The cargo manifest is broken down as follows:
- Crew supplies: 961 kg
- Science investigations: 917 kg
- Spacewalk equipment: 171 kg
- Vehicle hardware: 238 kg
- Computer resources: 20 kg

== Research ==
Various experiments were transported to the orbiting laboratory aboard the Cargo Dragon. These are four of the projects highlighted by NASA:

=== Measuring solar wind ===
The CODEX (Coronal Diagnostic Experiment) examines the solar wind, creating a globally comprehensive data to help scientists confirm theories for what heats the solar wind – which is a million degrees hotter than the Sun's surface – and sends it streaming out at almost a million miles per hour.

The investigation uses a coronagraph, an instrument that blocks out direct sunlight to reveal details in the outer atmosphere or corona. The instrument takes multiple daily measurements that determine the temperature and speed of electrons in the solar wind, along with the density information gathered by traditional coronagraphs. A diverse international team has been designing, building, and testing the instrument since 2019 at NASA's Goddard Space Flight Center in Greenbelt, Maryland.

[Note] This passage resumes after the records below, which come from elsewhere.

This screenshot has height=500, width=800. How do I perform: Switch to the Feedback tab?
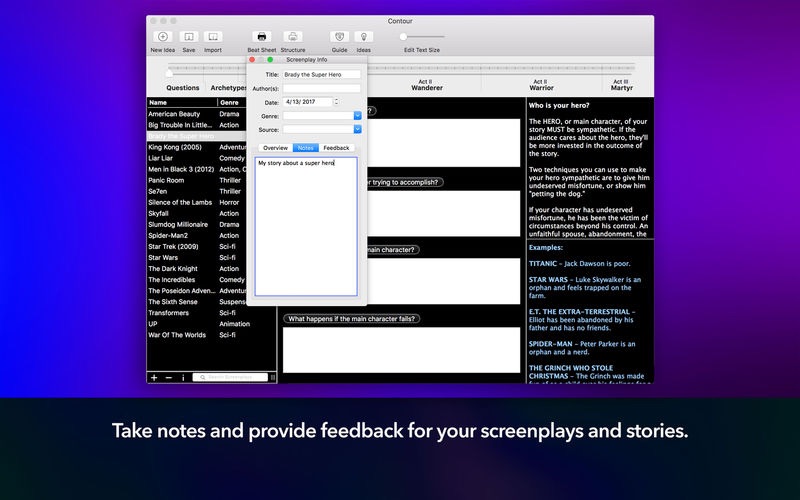[x=336, y=148]
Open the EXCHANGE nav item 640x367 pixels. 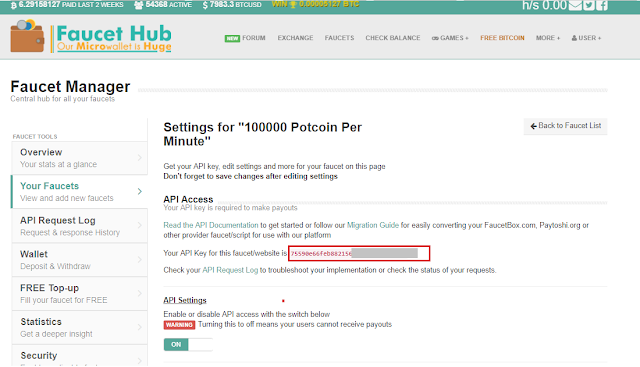(x=296, y=38)
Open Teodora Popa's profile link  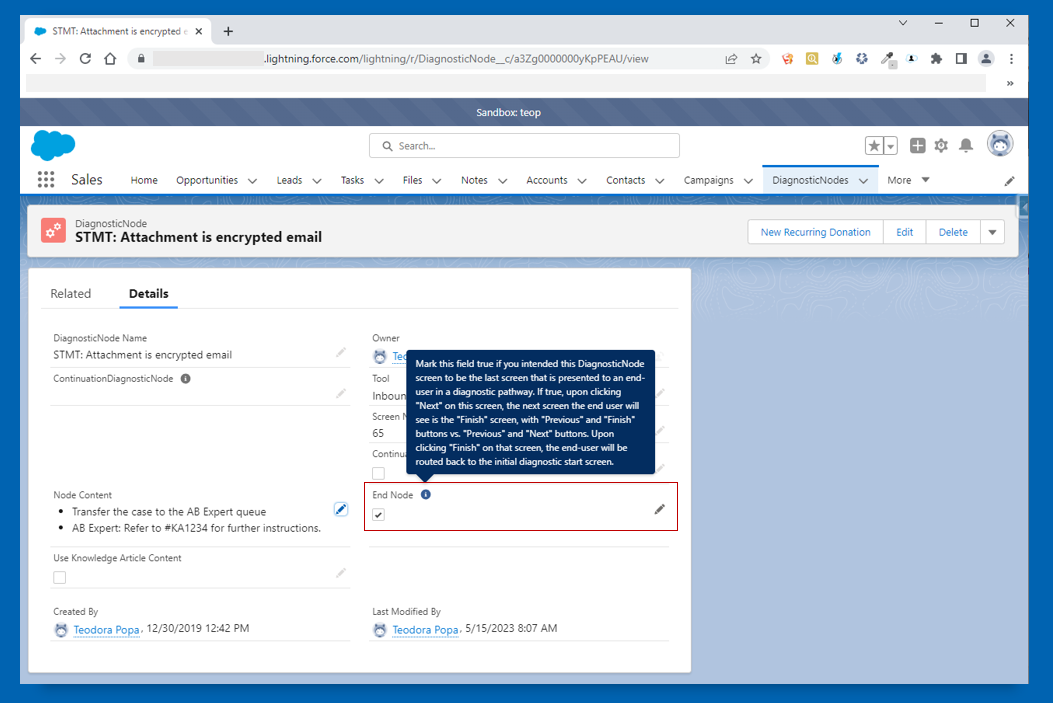pos(106,629)
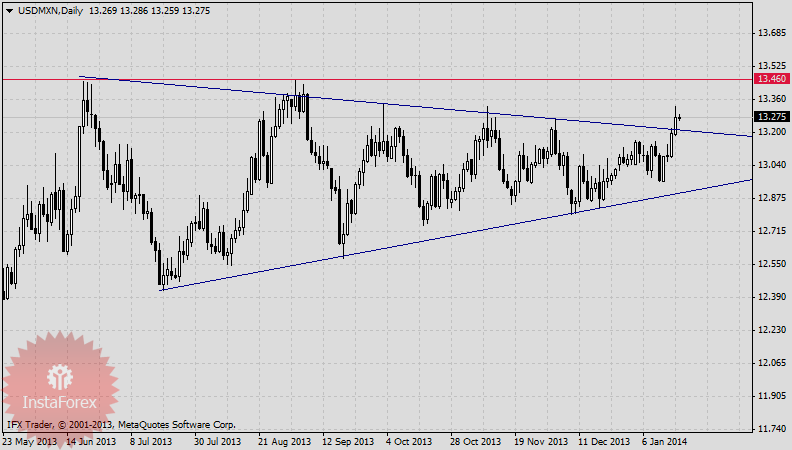Click the 6 Jan 2014 date label
The width and height of the screenshot is (792, 450).
point(664,441)
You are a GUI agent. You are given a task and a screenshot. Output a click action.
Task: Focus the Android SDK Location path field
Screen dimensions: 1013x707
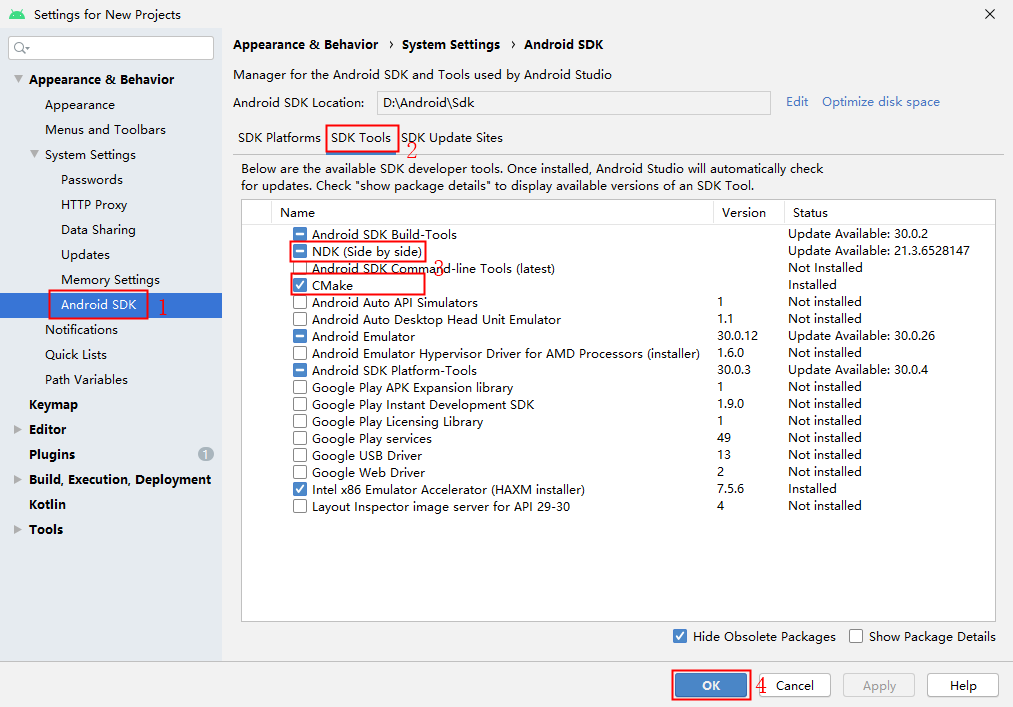point(574,103)
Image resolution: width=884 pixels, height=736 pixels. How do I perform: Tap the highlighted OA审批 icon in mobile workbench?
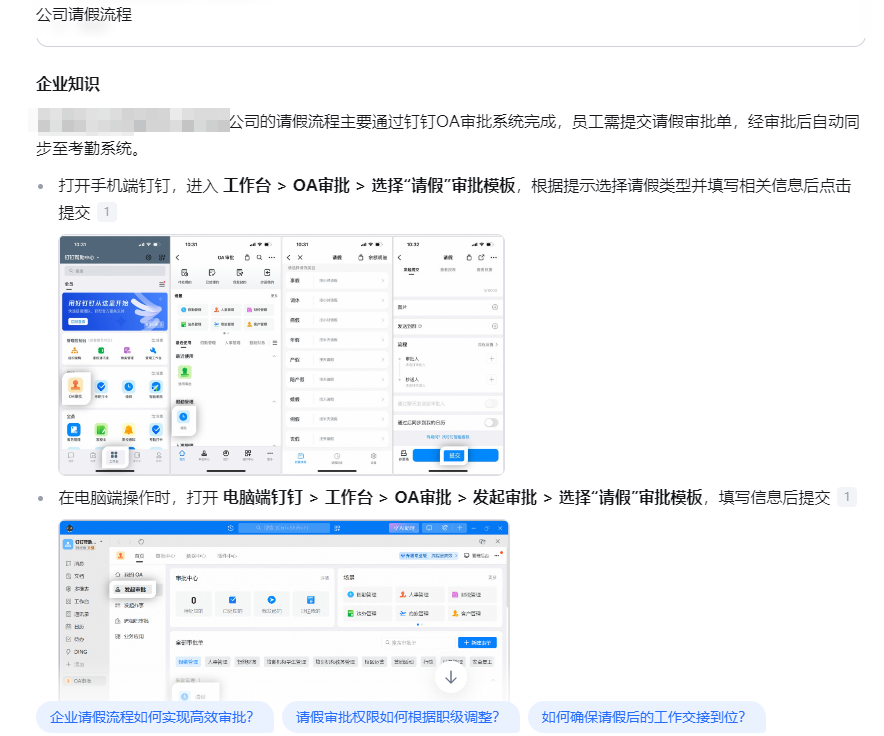[x=75, y=386]
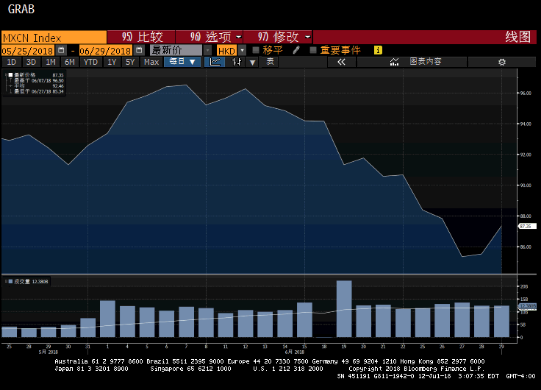
Task: Select the candlestick chart type icon
Action: coord(237,62)
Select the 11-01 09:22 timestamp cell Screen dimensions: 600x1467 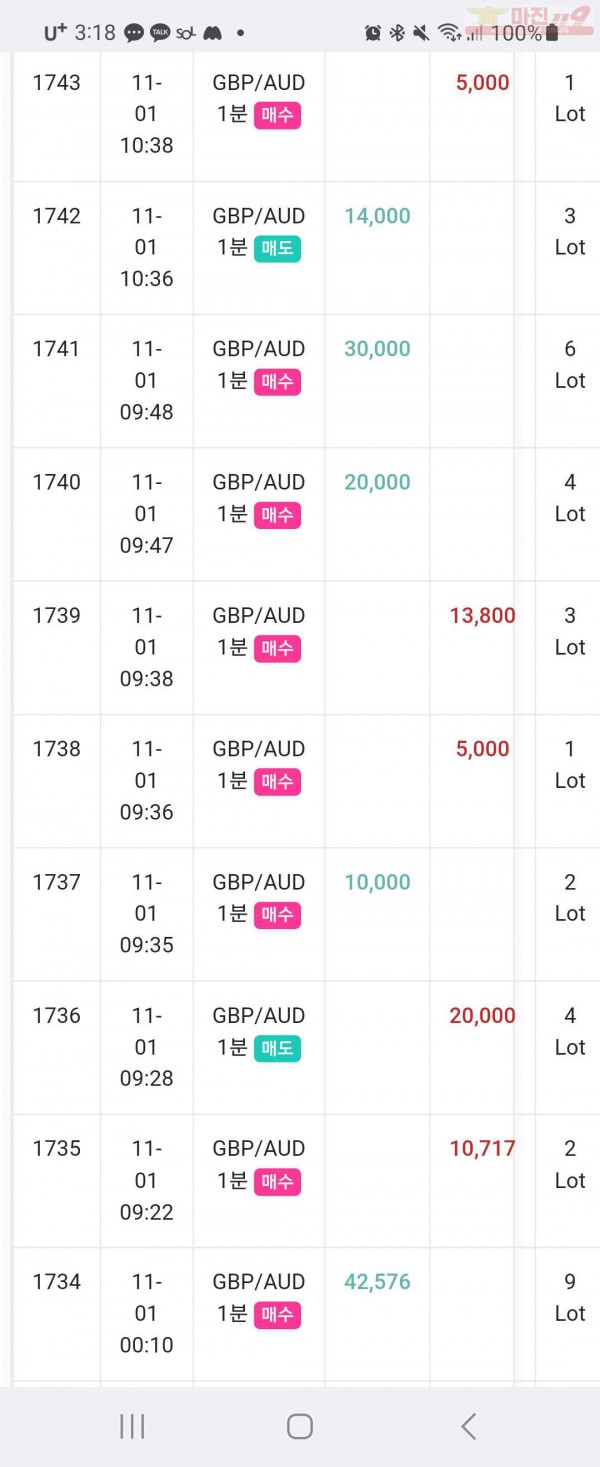pos(146,1180)
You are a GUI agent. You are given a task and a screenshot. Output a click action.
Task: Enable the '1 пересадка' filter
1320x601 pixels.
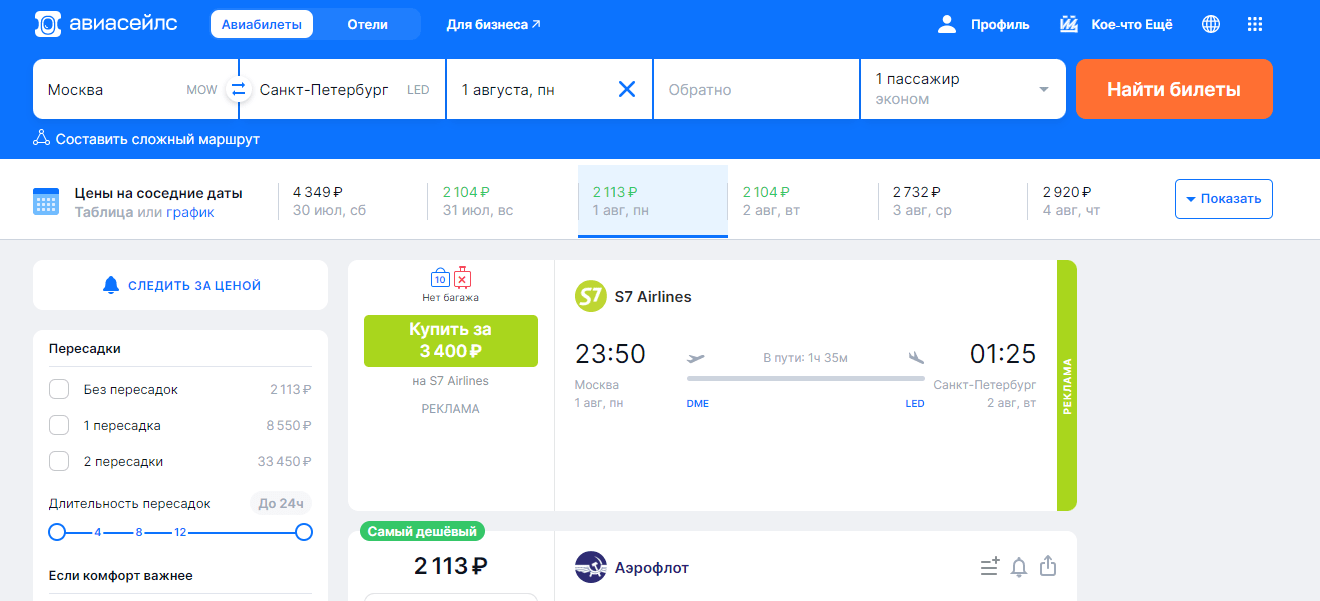pos(59,426)
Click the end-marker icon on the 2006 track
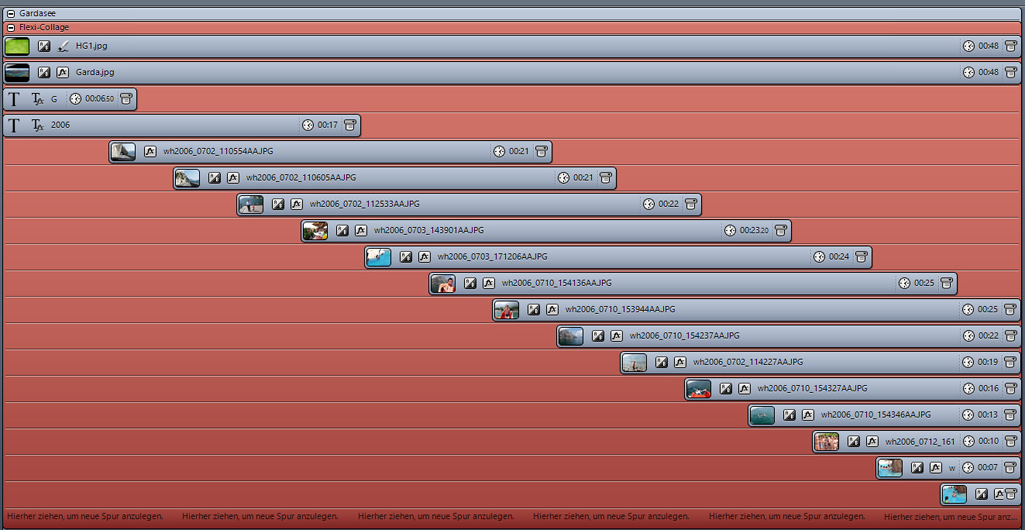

=== Antarctic moss in space ===
A radiation-tolerance experiment, ARTEMOSS, uses a live Antarctic moss, Ceratodon purpureus, to study how some plants better tolerate exposure to radiation and to examine the physical and genetic response of biological systems to the combination of cosmic radiation and microgravity. Little research has been done on how these two factors together affect plant physiology and performance, and results could help identify biological systems suitable for use in bioregenerative life support systems on future missions.

Mosses grow on every continent on Earth and have the highest radiation tolerance of any plant. Their small size, low maintenance, ability to absorb water from the air, and tolerance of harsh conditions make them suitable for spaceflight. NASA chose the Antarctic moss because that continent receives high levels of radiation from the Sun.

=== Exposing materials to space ===
The Euro Material Ageing investigation from the European Space Agency includes two experiments studying how certain materials age while exposed to space. The first experiment, developed by Centre National d'Études Spatiales, includes materials selected from 15 European entities. The second experiment looks at organic samples and their stability or degradation when exposed to ultraviolet radiation not filtered by Earth's atmosphere.

Predicting the behavior and lifespan of materials used in space can be difficult because facilities on the ground cannot simultaneously test for all aspects of the space environment. The exposed samples are recovered and returned to Earth.

=== Repairing spacecraft from the inside ===
Nanolab Astrobeat investigates using cold welding to repair perforations in the outer shell or hull of a spacecraft from the inside. Less force is needed to fuse metallic materials in space than on Earth, and cold welding could be an effective way to repair spacecraft.

Some micrometeoroids and space debris traveling at high velocities could perforate the outer surfaces of spacecraft, possibly jeopardizing mission success or crew safety. The ability to repair impact damage from inside a spacecraft may be more efficient and safer for crew members. Results also could improve applications of cold welding on Earth as well.

== ISS reboost ==
CRS-31 was the first Dragon to perform an ISS "reboost". On 8 November 2024 at 17:50 UTC, fired its aft-facing Draco thrusters at 0.3 m/s for 12.5 minutes adjusting the station’s orbit by 0.07 mi at apogee and 0.7 mi at perigee. Periodic reboosts counteract atmospheric drag on the station. The American Cygnus and Russian Progress cargo spacecraft also regularly perform reboosts during missions to the ISS.

This reboost test will aid in developing the SpaceX United States Deorbit Vehicle as changes in orbit, trajectory and velocity will be carefully observed. NASA is also believed to be testing its ability to maneuver the station with just Cygnus and Dragon spacecraft in the event that the Russian Orbital Segment, which historically has handled reboosting and maneuvering the station, is abandoned or separated from the US Orbital Segment.